Copy out the lines of the items from the one containing "Task: Select the Phenotype term tile" through the one containing "click(565, 244)", both lines included, without any changes.

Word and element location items
+++

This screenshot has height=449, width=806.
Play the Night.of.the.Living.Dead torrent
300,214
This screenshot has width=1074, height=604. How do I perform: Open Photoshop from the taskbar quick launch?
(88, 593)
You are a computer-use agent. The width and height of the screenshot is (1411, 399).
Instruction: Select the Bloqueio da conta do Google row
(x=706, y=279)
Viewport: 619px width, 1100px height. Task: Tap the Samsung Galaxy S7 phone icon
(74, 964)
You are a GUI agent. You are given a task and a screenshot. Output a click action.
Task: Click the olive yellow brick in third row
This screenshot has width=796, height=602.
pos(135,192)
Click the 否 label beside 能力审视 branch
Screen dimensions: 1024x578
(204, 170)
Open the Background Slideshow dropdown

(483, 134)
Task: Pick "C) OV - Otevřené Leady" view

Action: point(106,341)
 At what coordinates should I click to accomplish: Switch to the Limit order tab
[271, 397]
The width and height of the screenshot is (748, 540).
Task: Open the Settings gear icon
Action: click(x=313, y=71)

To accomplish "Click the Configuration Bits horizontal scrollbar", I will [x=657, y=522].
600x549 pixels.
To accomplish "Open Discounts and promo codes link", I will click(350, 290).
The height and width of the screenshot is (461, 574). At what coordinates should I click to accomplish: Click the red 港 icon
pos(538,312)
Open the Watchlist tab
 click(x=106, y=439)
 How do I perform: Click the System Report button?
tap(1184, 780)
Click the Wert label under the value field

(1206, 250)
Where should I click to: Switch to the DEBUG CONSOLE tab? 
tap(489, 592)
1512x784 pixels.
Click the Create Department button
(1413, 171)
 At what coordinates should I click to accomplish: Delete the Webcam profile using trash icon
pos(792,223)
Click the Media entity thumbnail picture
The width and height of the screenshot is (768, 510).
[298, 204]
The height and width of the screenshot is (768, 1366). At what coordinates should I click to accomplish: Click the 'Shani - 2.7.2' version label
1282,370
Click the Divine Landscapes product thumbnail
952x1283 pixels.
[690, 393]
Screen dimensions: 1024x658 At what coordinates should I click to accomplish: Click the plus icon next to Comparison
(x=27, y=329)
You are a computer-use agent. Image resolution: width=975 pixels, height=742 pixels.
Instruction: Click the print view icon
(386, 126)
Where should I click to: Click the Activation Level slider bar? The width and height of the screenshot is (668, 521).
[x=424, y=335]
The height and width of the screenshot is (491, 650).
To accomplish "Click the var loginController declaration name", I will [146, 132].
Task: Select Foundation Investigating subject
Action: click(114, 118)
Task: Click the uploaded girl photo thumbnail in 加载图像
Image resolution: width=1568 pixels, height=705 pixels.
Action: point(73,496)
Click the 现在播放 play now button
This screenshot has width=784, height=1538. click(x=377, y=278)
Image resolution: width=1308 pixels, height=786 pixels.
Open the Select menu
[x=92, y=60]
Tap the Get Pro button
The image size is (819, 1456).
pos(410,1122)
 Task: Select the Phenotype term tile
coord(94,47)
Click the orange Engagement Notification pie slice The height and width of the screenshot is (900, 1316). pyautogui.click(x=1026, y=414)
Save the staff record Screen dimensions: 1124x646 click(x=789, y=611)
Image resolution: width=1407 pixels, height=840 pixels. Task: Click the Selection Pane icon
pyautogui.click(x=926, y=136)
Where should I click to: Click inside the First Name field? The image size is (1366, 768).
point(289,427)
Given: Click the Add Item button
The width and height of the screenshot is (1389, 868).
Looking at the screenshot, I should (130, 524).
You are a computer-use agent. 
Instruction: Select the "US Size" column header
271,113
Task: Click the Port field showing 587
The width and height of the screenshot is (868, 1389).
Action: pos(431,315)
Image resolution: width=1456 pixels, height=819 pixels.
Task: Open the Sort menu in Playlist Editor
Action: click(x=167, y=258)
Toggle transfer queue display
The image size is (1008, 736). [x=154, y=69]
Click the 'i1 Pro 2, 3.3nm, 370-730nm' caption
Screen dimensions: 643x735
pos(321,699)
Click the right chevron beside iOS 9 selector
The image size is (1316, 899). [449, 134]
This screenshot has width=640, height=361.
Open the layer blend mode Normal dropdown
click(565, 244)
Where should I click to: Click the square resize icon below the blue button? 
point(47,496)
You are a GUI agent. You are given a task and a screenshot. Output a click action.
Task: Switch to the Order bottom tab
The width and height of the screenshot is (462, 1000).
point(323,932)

+++

*Reply*:
 Task: Select the Phenotype term tile
coord(94,47)
Click the orange Engagement Notification pie slice The height and width of the screenshot is (900, 1316). pyautogui.click(x=1026, y=414)
Save the staff record Screen dimensions: 1124x646 click(x=789, y=611)
Image resolution: width=1407 pixels, height=840 pixels. Task: Click the Selection Pane icon
pyautogui.click(x=926, y=136)
Where should I click to: Click inside the First Name field? The image size is (1366, 768).
point(289,427)
Given: Click the Add Item button
The width and height of the screenshot is (1389, 868).
Looking at the screenshot, I should (130, 524).
You are a computer-use agent. 
Instruction: Select the "US Size" column header
271,113
Task: Click the Port field showing 587
The width and height of the screenshot is (868, 1389).
Action: pos(431,315)
Image resolution: width=1456 pixels, height=819 pixels.
Task: Open the Sort menu in Playlist Editor
Action: click(x=167, y=258)
Toggle transfer queue display
The image size is (1008, 736). [x=154, y=69]
Click the 'i1 Pro 2, 3.3nm, 370-730nm' caption
Screen dimensions: 643x735
pos(321,699)
Click the right chevron beside iOS 9 selector
The image size is (1316, 899). [449, 134]
This screenshot has width=640, height=361.
Open the layer blend mode Normal dropdown
click(565, 244)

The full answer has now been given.